The request: Could you copy, unchanged, the lines of the records between the one holding "Select the 'South Asian' row label" and the one holding "[x=308, y=212]", inclusive?

Input rows:
--------

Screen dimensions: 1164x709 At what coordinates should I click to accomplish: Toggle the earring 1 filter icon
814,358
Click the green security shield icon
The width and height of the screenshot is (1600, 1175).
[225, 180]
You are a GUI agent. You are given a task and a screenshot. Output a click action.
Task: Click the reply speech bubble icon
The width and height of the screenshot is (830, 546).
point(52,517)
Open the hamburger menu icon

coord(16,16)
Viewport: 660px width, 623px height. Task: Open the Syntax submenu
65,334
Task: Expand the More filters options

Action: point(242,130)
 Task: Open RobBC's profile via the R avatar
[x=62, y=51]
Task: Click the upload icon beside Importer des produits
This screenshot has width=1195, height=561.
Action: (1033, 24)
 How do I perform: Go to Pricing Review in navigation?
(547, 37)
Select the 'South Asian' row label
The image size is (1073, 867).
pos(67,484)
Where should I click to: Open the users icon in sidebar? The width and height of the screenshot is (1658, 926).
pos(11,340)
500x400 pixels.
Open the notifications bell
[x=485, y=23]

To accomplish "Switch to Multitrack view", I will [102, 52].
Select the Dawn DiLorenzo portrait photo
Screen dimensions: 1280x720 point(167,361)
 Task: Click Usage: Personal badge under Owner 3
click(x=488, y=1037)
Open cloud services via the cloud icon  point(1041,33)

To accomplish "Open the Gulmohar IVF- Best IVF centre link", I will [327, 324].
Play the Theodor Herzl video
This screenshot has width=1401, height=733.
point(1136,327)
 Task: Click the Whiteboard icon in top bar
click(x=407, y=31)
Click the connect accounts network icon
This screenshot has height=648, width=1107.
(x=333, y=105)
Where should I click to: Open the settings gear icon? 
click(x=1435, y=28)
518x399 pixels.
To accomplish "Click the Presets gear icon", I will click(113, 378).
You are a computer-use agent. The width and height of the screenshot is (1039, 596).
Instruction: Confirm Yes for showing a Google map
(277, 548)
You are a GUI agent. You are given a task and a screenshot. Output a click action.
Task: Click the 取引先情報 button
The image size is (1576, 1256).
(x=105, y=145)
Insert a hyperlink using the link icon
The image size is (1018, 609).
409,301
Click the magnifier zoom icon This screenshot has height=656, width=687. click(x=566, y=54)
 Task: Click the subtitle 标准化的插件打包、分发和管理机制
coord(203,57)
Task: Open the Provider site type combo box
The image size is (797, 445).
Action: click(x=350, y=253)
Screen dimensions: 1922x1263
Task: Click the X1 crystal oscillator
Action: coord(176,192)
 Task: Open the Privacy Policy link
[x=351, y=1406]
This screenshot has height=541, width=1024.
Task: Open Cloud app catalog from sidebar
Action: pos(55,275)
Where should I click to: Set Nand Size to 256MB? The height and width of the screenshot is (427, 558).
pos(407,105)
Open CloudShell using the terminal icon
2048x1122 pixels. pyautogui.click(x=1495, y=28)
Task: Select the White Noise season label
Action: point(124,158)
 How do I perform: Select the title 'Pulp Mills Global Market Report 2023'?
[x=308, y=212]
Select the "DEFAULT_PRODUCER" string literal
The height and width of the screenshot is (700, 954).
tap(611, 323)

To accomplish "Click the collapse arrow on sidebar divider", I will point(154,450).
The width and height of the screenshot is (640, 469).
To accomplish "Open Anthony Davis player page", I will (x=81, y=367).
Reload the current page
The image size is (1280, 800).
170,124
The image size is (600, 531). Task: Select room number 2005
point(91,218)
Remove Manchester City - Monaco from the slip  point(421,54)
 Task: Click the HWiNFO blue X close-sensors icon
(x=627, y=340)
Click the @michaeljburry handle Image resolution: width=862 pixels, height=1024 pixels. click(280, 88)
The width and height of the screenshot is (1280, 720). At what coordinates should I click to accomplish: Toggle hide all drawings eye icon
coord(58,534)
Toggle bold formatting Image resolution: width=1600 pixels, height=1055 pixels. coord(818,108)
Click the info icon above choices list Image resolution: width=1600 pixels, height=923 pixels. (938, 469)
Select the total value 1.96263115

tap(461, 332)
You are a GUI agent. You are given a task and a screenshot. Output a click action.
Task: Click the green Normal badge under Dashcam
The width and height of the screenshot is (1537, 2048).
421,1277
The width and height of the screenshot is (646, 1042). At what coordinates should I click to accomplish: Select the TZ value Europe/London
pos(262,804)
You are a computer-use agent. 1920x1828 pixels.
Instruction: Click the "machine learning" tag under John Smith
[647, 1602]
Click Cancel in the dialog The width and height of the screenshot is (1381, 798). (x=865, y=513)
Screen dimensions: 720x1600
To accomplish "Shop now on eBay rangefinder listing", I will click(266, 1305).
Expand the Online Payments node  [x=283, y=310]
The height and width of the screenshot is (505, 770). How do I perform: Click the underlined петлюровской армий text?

--------

Solved exercise:
Select the 'South Asian' row label
The image size is (1073, 867).
pos(67,484)
Where should I click to: Open the users icon in sidebar? The width and height of the screenshot is (1658, 926).
pos(11,340)
500x400 pixels.
Open the notifications bell
[x=485, y=23]

To accomplish "Switch to Multitrack view", I will [102, 52].
Select the Dawn DiLorenzo portrait photo
Screen dimensions: 1280x720 point(167,361)
 Task: Click Usage: Personal badge under Owner 3
click(x=488, y=1037)
Open cloud services via the cloud icon  point(1041,33)

To accomplish "Open the Gulmohar IVF- Best IVF centre link", I will [327, 324].
Play the Theodor Herzl video
This screenshot has width=1401, height=733.
point(1136,327)
 Task: Click the Whiteboard icon in top bar
click(x=407, y=31)
Click the connect accounts network icon
This screenshot has height=648, width=1107.
(x=333, y=105)
Where should I click to: Open the settings gear icon? 
click(x=1435, y=28)
518x399 pixels.
To accomplish "Click the Presets gear icon", I will click(113, 378).
You are a computer-use agent. The width and height of the screenshot is (1039, 596).
Instruction: Confirm Yes for showing a Google map
(277, 548)
You are a GUI agent. You are given a task and a screenshot. Output a click action.
Task: Click the 取引先情報 button
The image size is (1576, 1256).
(x=105, y=145)
Insert a hyperlink using the link icon
The image size is (1018, 609).
409,301
Click the magnifier zoom icon This screenshot has height=656, width=687. click(x=566, y=54)
 Task: Click the subtitle 标准化的插件打包、分发和管理机制
coord(203,57)
Task: Open the Provider site type combo box
The image size is (797, 445).
Action: click(x=350, y=253)
Screen dimensions: 1922x1263
Task: Click the X1 crystal oscillator
Action: coord(176,192)
 Task: Open the Privacy Policy link
[x=351, y=1406]
This screenshot has height=541, width=1024.
Task: Open Cloud app catalog from sidebar
Action: pos(55,275)
Where should I click to: Set Nand Size to 256MB? The height and width of the screenshot is (427, 558).
pos(407,105)
Open CloudShell using the terminal icon
2048x1122 pixels. pyautogui.click(x=1495, y=28)
Task: Select the White Noise season label
Action: point(124,158)
 How do I perform: Select the title 'Pulp Mills Global Market Report 2023'?
[x=308, y=212]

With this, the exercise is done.